## PROBLEM
Exact reproduction required: the lines below from the line with "Toggle the Closing price legend series" to the line with "You are a computer-use", both ends included, and no others.

## INFORMATION PROVIDED
━━━━━━

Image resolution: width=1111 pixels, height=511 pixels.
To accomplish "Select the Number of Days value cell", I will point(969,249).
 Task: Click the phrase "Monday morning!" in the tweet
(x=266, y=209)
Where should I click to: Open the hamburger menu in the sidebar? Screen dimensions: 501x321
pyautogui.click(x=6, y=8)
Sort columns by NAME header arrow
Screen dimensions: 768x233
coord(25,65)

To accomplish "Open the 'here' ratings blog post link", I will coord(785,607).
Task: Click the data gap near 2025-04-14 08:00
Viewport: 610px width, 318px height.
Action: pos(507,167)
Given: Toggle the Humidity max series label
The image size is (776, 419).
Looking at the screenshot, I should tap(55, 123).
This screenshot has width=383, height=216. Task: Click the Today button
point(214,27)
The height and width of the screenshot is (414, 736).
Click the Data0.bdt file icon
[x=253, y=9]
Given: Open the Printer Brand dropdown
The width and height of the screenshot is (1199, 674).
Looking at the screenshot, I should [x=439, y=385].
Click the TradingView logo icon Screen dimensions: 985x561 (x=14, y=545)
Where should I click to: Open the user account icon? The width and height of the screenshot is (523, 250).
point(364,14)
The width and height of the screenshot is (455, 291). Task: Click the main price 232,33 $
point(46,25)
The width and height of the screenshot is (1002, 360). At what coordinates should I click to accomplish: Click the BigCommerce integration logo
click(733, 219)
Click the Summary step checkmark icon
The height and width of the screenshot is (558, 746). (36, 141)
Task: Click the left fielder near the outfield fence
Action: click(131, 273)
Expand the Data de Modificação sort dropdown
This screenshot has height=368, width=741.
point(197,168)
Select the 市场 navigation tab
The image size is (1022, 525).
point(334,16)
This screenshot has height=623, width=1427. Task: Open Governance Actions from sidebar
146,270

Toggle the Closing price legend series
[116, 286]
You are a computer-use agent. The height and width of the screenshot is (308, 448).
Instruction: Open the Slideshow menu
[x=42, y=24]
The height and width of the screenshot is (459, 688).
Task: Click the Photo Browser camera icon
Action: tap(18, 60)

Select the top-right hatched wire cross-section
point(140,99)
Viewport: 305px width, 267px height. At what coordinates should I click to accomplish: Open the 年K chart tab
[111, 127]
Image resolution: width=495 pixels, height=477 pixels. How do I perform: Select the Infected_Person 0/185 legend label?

━━━━━━

## YOUR RESPONSE
Toggle the Closing price legend series
[116, 286]
You are a computer-use agent. The height and width of the screenshot is (308, 448).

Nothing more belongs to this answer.